Howard Hodgkin (1932 - 2017)

British painter and printmaker. He was born in London and after an education spent running away from a number of schools, notably Eton, studied at Camberwell School of Art, 1949–50, and Bath Academy of Art, 1950–54; he later taught at Bath, 1956–66. His paintings sometimes look completely abstract, but he based his work on specific events, usually an encounter between people—‘one moment of time involving particular people in relation to each other and also to me’. He was a relative of Roger Fry and when young frequently visited the home of Fry’s sister who had a large collection of Omegaobjects which made a strong impression. This has sometimes been used against him: Brian Sewell referred to him as ‘a painter of pretty post-Omega tea trays’. However, Robert Hughes was surely nearer the mark when he related Hodgkin to the Intimism of Bonnard and Vuillard. Like them he takes his themes from a comfortable cultivated setting. The titles of the paintings frequently reference friends, sometimes other artists, but according to Hodgkin ‘The Picture is instead of what happened.
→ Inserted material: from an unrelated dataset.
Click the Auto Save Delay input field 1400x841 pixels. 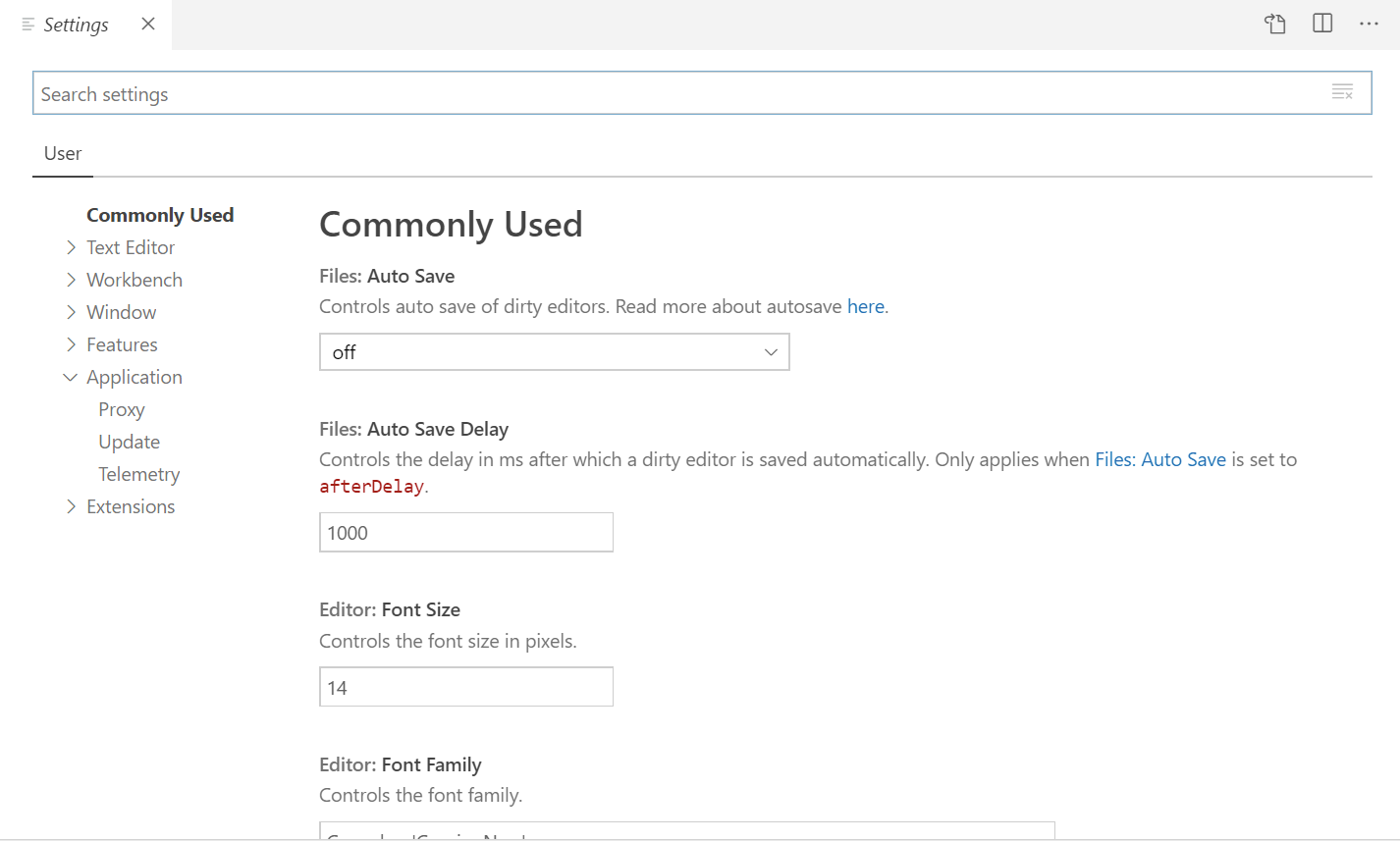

We don’t need to know the story: generally the story’s trivial anyway. The more people want to know the story the less they’ll look at the picture’. After 1970, he worked not on canvas but on thick planks of wood, to emphasize his paintings as objects. He travelled widely, making several visits to India, and his preference for flat colours and decorative borders reflects his admiration for Indian miniatures, of which he made a collection. A well-known figure in the art world, he was a trustee of the National Gallery and the Tate Gallery, and in 1985 he was awarded the Turner Prize. He was knighted in 1992, and there have been major exhibitions of his work at the Hayward Gallery in 1997 and Tate Britain in 2006, for which the artist made the controversial decision to paint the walls in bright contrasting colours.